*Work to do:* Can you turn the records between the lines holding "Given: Click black" and "tap(265, 50)", inclusive, into a Markdown table with a Row column that numbers each line and a Text column that gives the line, leaving out blank lines?

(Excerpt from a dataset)
━━━━━━━━━━━━━━━━━━━━
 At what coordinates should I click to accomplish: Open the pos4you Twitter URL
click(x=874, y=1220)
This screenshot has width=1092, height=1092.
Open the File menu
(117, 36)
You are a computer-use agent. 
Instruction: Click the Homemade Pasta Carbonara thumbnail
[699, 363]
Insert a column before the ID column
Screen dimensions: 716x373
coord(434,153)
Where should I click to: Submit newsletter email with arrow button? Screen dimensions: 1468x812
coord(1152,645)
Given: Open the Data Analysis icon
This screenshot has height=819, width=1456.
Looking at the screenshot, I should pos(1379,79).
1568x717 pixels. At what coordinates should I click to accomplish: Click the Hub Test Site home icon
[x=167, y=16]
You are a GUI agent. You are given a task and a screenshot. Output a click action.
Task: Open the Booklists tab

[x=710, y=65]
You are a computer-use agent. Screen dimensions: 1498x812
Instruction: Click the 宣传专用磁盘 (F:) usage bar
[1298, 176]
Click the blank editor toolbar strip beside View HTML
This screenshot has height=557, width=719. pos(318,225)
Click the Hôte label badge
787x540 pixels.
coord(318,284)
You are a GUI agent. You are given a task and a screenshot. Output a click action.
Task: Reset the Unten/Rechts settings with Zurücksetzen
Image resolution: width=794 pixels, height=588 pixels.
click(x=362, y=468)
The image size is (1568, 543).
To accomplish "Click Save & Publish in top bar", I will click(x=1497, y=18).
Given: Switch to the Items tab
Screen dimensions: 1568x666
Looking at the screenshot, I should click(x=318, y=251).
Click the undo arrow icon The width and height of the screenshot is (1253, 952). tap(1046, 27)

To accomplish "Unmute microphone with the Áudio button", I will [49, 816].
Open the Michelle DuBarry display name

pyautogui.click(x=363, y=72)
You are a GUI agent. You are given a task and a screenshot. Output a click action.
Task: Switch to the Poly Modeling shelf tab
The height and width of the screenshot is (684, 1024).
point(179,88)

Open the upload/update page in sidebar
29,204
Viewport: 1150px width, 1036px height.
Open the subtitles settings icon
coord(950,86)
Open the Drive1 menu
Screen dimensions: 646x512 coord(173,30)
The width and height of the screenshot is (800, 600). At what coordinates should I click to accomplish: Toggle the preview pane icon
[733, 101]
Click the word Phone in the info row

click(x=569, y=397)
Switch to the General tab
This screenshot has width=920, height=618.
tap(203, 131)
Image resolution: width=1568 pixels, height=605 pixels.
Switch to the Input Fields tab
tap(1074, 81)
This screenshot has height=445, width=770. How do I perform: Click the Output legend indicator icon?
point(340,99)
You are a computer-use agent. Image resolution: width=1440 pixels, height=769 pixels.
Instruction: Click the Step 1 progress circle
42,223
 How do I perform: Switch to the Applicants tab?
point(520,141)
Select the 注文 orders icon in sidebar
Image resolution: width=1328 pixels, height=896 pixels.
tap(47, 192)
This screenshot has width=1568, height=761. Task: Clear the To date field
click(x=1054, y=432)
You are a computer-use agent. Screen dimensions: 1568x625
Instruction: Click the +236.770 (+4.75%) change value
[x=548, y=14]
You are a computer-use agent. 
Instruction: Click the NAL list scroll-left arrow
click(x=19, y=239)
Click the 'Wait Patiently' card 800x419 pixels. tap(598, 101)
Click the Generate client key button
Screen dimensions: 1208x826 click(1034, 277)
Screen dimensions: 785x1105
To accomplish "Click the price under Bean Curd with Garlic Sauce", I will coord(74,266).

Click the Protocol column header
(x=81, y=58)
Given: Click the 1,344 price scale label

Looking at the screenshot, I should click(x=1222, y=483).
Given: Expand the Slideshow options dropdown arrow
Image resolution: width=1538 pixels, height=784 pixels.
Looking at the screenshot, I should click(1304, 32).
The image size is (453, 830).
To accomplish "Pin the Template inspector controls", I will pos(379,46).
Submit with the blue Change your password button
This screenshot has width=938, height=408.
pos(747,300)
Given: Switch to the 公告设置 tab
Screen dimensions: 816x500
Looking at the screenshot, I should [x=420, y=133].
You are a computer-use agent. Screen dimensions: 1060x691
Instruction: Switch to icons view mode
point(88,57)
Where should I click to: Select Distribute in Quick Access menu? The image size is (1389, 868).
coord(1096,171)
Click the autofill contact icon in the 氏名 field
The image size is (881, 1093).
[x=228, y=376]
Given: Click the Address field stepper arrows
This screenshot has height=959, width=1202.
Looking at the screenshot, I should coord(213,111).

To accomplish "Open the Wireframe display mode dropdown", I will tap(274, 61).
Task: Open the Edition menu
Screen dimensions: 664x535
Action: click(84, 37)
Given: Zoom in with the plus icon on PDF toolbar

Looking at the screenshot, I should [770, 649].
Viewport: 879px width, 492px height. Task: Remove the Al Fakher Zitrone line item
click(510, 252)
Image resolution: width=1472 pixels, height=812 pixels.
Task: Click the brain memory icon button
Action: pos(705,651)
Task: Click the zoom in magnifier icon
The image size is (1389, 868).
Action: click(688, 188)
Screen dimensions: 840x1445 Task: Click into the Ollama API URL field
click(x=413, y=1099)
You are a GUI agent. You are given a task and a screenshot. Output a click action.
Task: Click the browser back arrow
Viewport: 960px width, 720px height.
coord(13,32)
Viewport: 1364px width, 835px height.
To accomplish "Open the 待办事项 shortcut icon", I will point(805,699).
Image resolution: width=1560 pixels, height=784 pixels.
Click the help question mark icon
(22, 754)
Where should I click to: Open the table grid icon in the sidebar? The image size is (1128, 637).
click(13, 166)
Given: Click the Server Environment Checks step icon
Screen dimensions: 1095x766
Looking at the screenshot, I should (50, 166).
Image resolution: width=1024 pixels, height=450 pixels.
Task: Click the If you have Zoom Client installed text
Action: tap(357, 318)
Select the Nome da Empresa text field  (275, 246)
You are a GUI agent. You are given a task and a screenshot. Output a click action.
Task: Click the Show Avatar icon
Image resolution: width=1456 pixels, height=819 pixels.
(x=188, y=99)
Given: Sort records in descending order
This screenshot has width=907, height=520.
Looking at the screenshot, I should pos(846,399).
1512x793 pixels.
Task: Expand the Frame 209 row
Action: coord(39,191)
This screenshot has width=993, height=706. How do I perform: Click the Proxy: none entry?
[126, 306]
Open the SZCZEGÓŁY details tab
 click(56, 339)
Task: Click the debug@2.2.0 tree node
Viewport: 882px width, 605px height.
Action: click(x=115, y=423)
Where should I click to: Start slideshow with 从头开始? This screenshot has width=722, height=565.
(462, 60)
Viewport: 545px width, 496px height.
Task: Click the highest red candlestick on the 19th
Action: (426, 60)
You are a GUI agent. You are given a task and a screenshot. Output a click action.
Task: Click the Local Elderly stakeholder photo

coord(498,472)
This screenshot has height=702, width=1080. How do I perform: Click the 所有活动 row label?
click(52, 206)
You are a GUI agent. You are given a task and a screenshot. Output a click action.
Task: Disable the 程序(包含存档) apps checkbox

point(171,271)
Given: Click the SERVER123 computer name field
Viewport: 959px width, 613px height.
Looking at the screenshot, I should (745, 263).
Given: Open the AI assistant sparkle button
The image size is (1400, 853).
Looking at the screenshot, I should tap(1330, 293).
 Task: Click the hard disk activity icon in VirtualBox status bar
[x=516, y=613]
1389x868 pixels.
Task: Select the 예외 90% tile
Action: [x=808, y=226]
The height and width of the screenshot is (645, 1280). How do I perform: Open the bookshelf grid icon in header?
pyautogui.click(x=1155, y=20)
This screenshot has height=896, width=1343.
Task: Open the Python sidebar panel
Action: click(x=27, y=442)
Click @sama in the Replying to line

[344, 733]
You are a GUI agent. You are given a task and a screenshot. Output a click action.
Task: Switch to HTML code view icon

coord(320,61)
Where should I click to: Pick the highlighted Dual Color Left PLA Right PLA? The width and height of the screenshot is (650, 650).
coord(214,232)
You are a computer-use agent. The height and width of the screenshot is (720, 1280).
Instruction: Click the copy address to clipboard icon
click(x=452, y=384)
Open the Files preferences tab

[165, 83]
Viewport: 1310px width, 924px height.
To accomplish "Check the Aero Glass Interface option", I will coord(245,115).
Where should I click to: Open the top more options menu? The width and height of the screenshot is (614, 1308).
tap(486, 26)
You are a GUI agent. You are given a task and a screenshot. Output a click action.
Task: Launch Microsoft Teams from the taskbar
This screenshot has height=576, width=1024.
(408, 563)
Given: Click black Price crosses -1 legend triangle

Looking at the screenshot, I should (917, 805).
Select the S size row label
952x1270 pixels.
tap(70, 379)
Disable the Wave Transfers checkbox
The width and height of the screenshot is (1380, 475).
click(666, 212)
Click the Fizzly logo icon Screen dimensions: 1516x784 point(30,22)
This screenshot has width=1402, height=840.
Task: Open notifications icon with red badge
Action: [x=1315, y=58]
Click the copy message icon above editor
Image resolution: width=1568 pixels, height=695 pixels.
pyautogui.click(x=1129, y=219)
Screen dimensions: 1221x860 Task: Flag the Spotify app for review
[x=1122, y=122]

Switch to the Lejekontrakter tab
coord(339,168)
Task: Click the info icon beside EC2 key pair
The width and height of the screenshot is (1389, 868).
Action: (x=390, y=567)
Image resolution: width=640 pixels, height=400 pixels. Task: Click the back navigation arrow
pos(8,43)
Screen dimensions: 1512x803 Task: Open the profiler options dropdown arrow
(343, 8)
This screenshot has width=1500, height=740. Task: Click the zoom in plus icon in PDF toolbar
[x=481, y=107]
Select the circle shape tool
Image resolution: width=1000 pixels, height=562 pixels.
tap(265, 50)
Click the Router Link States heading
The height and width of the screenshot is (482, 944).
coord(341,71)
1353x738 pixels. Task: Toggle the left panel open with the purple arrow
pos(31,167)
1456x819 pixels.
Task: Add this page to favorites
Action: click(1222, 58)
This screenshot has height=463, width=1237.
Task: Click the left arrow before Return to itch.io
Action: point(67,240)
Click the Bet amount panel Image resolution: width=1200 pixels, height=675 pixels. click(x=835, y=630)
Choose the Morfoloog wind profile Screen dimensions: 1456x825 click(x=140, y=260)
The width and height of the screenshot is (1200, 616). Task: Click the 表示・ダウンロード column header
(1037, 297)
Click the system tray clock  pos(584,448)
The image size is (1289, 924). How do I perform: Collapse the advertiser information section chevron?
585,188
━━━━━━━━━━━━━━━━━━━━
*Written solution:*
| Row | Text |
|---|---|
| 1 | Given: Click black Price crosses -1 legend triangle |
| 2 | Looking at the screenshot, I should (917, 805). |
| 3 | Select the S size row label |
| 4 | 952x1270 pixels. |
| 5 | tap(70, 379) |
| 6 | Disable the Wave Transfers checkbox |
| 7 | The width and height of the screenshot is (1380, 475). |
| 8 | click(666, 212) |
| 9 | Click the Fizzly logo icon Screen dimensions: 1516x784 point(30,22) |
| 10 | This screenshot has width=1402, height=840. |
| 11 | Task: Open notifications icon with red badge |
| 12 | Action: [x=1315, y=58] |
| 13 | Click the copy message icon above editor |
| 14 | Image resolution: width=1568 pixels, height=695 pixels. |
| 15 | pyautogui.click(x=1129, y=219) |
| 16 | Screen dimensions: 1221x860 Task: Flag the Spotify app for review |
| 17 | [x=1122, y=122] |
| 18 | Switch to the Lejekontrakter tab |
| 19 | coord(339,168) |
| 20 | Task: Click the info icon beside EC2 key pair |
| 21 | The width and height of the screenshot is (1389, 868). |
| 22 | Action: (x=390, y=567) |
| 23 | Image resolution: width=640 pixels, height=400 pixels. Task: Click the back navigation arrow |
| 24 | pos(8,43) |
| 25 | Screen dimensions: 1512x803 Task: Open the profiler options dropdown arrow |
| 26 | (343, 8) |
| 27 | This screenshot has width=1500, height=740. Task: Click the zoom in plus icon in PDF toolbar |
| 28 | [x=481, y=107] |
| 29 | Select the circle shape tool |
| 30 | Image resolution: width=1000 pixels, height=562 pixels. |
| 31 | tap(265, 50) |